Defects in firearms are not common. The vast majority of the time, when a malfunction happens it is usually due to user error—but sometimes it’s not. Gun defects are scary precisely because they can happen to anybody and often occur without warning. With that in mind, make sure you observe basic firearm safety at all times. Doing so can often mitigate the consequences of the defects shown in the videos in this article.

1. Winchester SXP

It is not every day when you receive a defective shotgun from one of the oldest and most respected gun makers in America. It’s also not every day when you single-handedly start a recall just days after uploading a YouTube video to show off the defect. That’s exactly what happened to this man when he demonstrated how the Winchester SXP was capable of firing with the safety engaged, without pulling the trigger. Winchester immediately informed their customers that a small batch of the shotguns was prone to this type of malfunction and issued a recall.

You can read more here.

━━━━━━━━

What the exercise asks >>
Decide whether each statement below agrees with the article on firearm defects, and for each one answer yes or no and quote the words of the article that decide it.
1. Most firearm malfunctions are caused by user error.
2. The defective Winchester SXP could fire while its safety was engaged.
3. Winchester reported that every SXP shotgun it had sold was prone to the malfunction.

━━━━━━━━

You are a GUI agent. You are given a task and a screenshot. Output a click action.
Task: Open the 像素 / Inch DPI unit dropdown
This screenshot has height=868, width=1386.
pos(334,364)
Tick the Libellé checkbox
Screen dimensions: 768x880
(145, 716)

━━━━━━━━

Exercise response >>
1. Yes: "The vast majority of the time, when a malfunction happens it is usually due to user error"
2. Yes: "the Winchester SXP was capable of firing with the safety engaged, without pulling the trigger"
3. No: "a small batch of the shotguns was prone to this type of malfunction"